Lawmakers and activists from over 100 different countries gathered in London on Tuesday for the start of a high-profile conference aimed at combating sexual violence in war zones and eliminating what experts have called a “culture of impunity.”
The four-day summit, which is expected to draw hundreds of dignitaries including U.S. Secretary of State John Kerry, was organized by British Foreign Secretary William Hague and Hollywood actress Angelina Jolie, who is also a special envoy of the U.N. High Commissioner for Refugees.
In a speech opening the conference Tuesday morning, Hague compared wartime sexual violence — against women, men and children alike — to slavery in the 18th century, telling the crowd, “Now we know the facts, we cannot turn aside.”
He added, “We want this summit to shatter the culture of impunity for sexual violence, to increase support for survivors and to start changing the situation on the ground in the most affected countries.”
Sexual violence in areas of armed conflict has been a long-documented tool of war, from the estimated 20,000 Bosnian women believed to have been raped before they were killed during the 1992–95 Bosnian war to more than 200,000 people who have been sexually assaulted by rebel groups in the eastern Democratic Republic of Congo since 1996, according to the United Nations.
More recently, the armed rebel group Boko Haram has used sexual violence against young women in northeastern Nigeria, reportedly kidnapping 20 more women on Tuesday from the town of Chibok, the same town where the militants had earlier abducted more than 300 schoolgirls in April.
At the London conference, Hague and Jolie are presenting a document they drafted in 2013 outlining protocols (PDF) for countries to fight wartime sexual violence and provide justice for victims; it has been signed by more than 120 countries so far. The two have been pushing for reform and visibility for wartime sexual violence for the last two years.
Among their recommendations are for countries to strengthen laws prosecuting sexual violence and to increase funding and support for victims and human rights workers in war zones and post-conflict areas.
The protocols also call for better training for soldiers and peacekeepers in war zones to help prevent and respond to sexual violence, and highlight the need to push past the stigma that is often placed on victims of rape and sexual violence by their families and communities.
“We must send a message around the world that there is no disgrace in being a survivor of sexual violence, that the shame is on the aggressor,” Jolie said in a Tuesday speech.
Experts have said that removing the stigma surrounding sexual violence is critical to fighting the problem, a formidable challenge in countries where sexual purity is closely intertwined with honor.
“It takes a lot of social transformation, but at the very least it needs to start with the legal structure,” said Janie Leatherman, a politics and international studies professor at Fairfield University in Connecticut, and author of the book “Sexual Violence in Armed Conflict.” “There have to be laws in place nationally and locally, and they have to be impenetrable, but it requires a whole system of support, and just having the right kind of legislation is an important step.”

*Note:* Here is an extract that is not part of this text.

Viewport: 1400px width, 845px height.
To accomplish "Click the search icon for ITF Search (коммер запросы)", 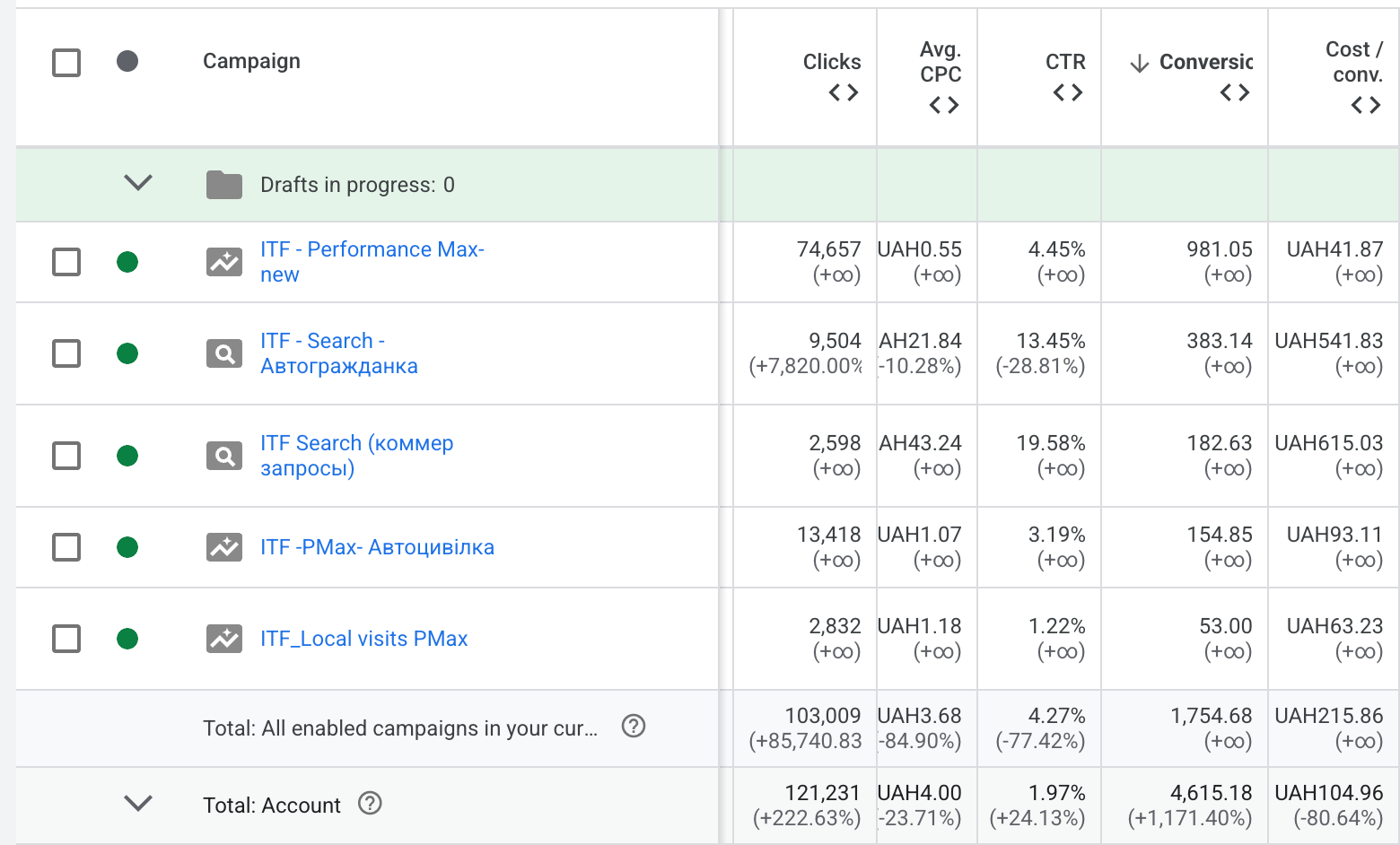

The stigma toward those who are raped or sexually tortured can be so culturally damning for the victims that they often face more violence, a marriage to the rapist to restore the family’s honor or even death.

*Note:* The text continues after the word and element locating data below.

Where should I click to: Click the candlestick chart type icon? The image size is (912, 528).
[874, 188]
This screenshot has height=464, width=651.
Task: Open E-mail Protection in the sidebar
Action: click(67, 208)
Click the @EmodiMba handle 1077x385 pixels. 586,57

“I think the difficulty with reducing stigma and also with preventing sexual violence in conflict and out of conflict settings is that there does need to be some deep cultural change,” said Michele Leiby, a political science professor at the College of Wooster in Ohio, whose research has focused on wartime sexual violence in Latin America. “Ideas about what it means to be a woman, what it means to be a man, what it means to be heterosexual, whatever the case may be — some of those core concepts need to be challenged. And starting to talk about it is a beginning.”